En effet, dans un coin sombre, on pouvait distingués deux points rouges de cigarettes brulantes faisant ressortir leur deux visages. Je Regarda Eugène, lui sourit et m'excusa. Il devait autant apprécier ma compagnie que moi la sienne. Je lui fis la bise et pris congé pour retrouver les deux fumeurs.

_ Alors, Notre petite Doc est prête à nous soigner ? Ironisa Bill

_ Espérons que je n'aurais pas à le faire.. Soupirais-je tout en touchant le chapelet que ma mère m'avait donné.

Ils restèrent silencieux, la possibilité de les perdre au front me retourné l'estomac, tout trois marchons dans cette silencieuse obscurité en direction des baraquements, pour tenter de trouver le sommeil.

Le saut du lendemain me stressé, je n'arrêtait pas de me retourner encore et toujours dans ma couchette, le temps s'écoulé lentement, trop lentement. Je ne sais même pas depuis combien de temps nous nous étions couchés, je me posais d'innombrables questions lorsqu'une main se posa sur mon épaule me faisant sursauter.

_ Allez viens dehors, t'es pas la seule à cogiter.

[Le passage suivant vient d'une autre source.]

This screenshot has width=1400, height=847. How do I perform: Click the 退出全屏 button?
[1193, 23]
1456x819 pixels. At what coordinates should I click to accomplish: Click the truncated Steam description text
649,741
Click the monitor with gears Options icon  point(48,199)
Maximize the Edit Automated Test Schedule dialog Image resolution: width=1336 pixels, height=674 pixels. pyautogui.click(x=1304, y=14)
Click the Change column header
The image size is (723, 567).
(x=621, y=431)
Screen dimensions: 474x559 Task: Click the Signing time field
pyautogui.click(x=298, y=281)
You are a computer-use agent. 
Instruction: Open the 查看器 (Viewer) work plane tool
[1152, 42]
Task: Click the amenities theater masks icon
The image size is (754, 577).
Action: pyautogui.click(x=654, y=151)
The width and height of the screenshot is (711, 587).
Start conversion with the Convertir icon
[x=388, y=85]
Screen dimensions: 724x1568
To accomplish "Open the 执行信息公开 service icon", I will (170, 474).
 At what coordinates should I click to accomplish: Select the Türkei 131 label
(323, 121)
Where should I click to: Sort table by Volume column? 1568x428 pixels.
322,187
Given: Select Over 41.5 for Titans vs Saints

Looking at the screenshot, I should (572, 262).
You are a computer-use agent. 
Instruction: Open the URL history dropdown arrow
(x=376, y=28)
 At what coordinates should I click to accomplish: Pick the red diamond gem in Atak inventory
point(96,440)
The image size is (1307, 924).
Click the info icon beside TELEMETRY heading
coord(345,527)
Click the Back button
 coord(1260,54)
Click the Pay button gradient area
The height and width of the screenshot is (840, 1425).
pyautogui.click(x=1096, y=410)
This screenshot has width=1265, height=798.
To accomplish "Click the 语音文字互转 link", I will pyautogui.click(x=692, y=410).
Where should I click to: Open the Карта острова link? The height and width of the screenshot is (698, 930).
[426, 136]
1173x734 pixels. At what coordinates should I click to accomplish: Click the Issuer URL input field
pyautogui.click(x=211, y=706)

Je pus reconnaître la voix de Liebgott.

Je me dressa péniblement sur mes pieds et sortit sas bruit sur le pas de la porte. Une bonne quinzaine d'hommes s'y trouvaient déjà, la plupart entrain de fumer en jouant au carte, ou perdus dans leur pensées. Ils se retournèrent, et je pus apercevoir, sur chacuns de leurs uniques visages, le même sourire forcé.